El primer contacto de Roger Federer con su jardín

Se cumplen 20 años del primer partido de Roger Federer en Wimbledon. Jiri Novak, el hombre que le vencería aquella tarde, nos regala sus recuerdos.

Roger Federer en sus comienzos. Fuente: Getty
Roger Federer en sus comienzos. Fuente: Getty

Todo el mundo comenta estos días la candidatura de Roger Federer a levantar su noveno Wimbledon. Pronósticos, hipótesis, palabras que no sabemos qué final tendrán. Sin embargo, pocos hablan del camino del suizo hasta llegar aquí, cómo fue superando obstáculos, incluida su primera derrota en el All England Club. Ese primer tropiezo coincidió con su primer partido allí, hace justo 20 años, en el cual Jiri Novak le apartó en cinco disputados sets. El checo, retirado desde el año 2007, recuerda cómo fue aquel encuentro en este reportaje elaborado por AFP.

“Por aquel entonces ya estaba clasificado dentro de los 100 primeros del ranking, así que no tuve problemas para acceder al cuadro principal. Me tocó jugar contra Roger, un junior de 17 años que estaba allí por una invitación del torneo. En mi cabeza pensé: Qué gran sorteo he tenido’. Yo no era un buen jugador sobre césped, así que pensé que aquella sería una gran oportunidad para ganar el partido”, recuerda el que llegara a ser número 5 mundial en 2002.

Pero en aquel 1999 tan solo era el 59º de la clasificación, mientras que Federer era el 103º. Eso sí, el suizo venía con la etiqueta de número uno del mundo junior, por lo que si había un joven que podía dar el golpe antes los mayores, ese era él. El año anterior había conquistando Wimbledon Junior, por lo que ya no era un desconocido. Pocos imaginaban que dos años después ese chico tímido, pero de gran talento, frenaría a Pete Sampras en esa misma hierba.

“Durante el partido pensé que él no era mal jugador, pero jamás habría podido llegar a imaginar que en el futuro ganaría todo lo que ha conseguido”, amplía Novak. “Para mí fue un encuentro muy difícil, la hierba siempre era una superficie mucho más rápida que el resto, por lo que durante los intercambios no jugábamos mucho. Eso no me gustaba, era una continua lucha por no perder el ritmo”, asegura el oriundo de Zlin, quien terminaría ganando el duelo por 6-3, 3-6, 4-6, 6-3 y 6-4 tras dos horas y 18 minutos.

El camino de Novak no duraría mucho más en aquel evento, ya que perdería en la ronda siguiente frente a Todd Martin en sets corridos. De hecho, su mejor resultado allí apenas fue una tercera ronda obtenida en 2003 y 2005, pero el destino quiso que fuera él quien enfrentara por primera vez a Roger Federer en Wimbledon.

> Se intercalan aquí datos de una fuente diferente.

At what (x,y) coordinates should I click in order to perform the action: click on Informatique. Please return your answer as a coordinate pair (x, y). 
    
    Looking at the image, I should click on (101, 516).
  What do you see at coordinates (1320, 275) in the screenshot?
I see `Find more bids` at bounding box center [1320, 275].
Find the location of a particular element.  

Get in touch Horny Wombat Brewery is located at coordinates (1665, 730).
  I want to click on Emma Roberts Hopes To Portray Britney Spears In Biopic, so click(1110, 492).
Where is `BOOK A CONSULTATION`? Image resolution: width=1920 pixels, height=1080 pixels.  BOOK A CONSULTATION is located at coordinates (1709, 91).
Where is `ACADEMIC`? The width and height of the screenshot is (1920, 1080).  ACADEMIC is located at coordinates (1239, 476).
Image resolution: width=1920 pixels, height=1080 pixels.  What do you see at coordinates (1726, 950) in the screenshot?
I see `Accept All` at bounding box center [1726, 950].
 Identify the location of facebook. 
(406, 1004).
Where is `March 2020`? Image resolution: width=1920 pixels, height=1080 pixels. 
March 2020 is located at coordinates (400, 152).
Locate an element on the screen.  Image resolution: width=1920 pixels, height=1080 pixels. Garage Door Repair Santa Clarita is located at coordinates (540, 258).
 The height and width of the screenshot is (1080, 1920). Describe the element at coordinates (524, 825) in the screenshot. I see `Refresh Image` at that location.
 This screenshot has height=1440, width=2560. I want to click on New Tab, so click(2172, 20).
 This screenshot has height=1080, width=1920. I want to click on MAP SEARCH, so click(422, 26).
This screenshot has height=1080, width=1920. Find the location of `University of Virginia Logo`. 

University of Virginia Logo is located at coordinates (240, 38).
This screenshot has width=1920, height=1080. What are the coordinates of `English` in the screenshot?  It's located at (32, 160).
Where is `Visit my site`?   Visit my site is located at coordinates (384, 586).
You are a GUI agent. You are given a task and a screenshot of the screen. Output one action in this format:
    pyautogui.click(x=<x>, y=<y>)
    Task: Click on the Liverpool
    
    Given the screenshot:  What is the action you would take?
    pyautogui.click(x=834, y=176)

El suizo, en su segunda temporada como profesional, disputaba su segundo cuadro final de Grand Slam –un mes antes había hecho su gran debut en Roland Garros­­– en una tarde donde le faltó toda la experiencia que luego ganaría en los años venideros.

“Más tarde le conocí en otros torneos del calendario, concretamente en torneos de tierra batida, ahí sí que pude confirmar que realmente era bueno”, manifiesta Novak, quien ganaría 7 títulos ATP en sus catorce años como profesional. “En total, a lo largo de mi carrera jugué contra él nueve veces, incluyendo dos finales, en Gstaad y en Viena, cuando él ya era número 1 del mundo”, explica el checo, quien todavía le ganaría en tres ocasiones más en sus duelos directos.

“Tuvimos muchos entrenamientos juntos en nuestras vidas, lo cierto es que guardábamos una relación más cercana de lo habitual debido a que Mirka Vavrinec era eslovaca y su fisioterapeuta, Pavel Kovac, era checo. Recuerdo estar en la sala de jugadores y jugar juntos al tenis de mesa o al billar, él siempre estuvo muy cerca de los checos. Curiosamente, no recuerdo haber hablado nunca con él de ese primer partido en Wimbledon”, detalla en su relato el hombre que actualmente se dedica a poner sus conocimientos al servicio del tenis en formación, aunque eso no le impide seguir de cerca el circuito.

“En persona lo vi por última vez hace diez años, en el Masters 1000 de Miami. Por supuesto que sigo sus resultados, aunque no veo cada partido que juega. Para mí es algo increíble que siga ganando torneos con casi 38 años y que aún se encuentre entre los mejores del mundo”, señala un Jiri que no duda en destripar la igualdad del Big3. “Como jugador pude enfrentarme tanto a él, como a Nadal, como a Djokovic, los conozco a todos y todos son geniales. Sin embargo, Roger es sencillamente excepcional, un verdadero imán del tenis, un auténtico icono”.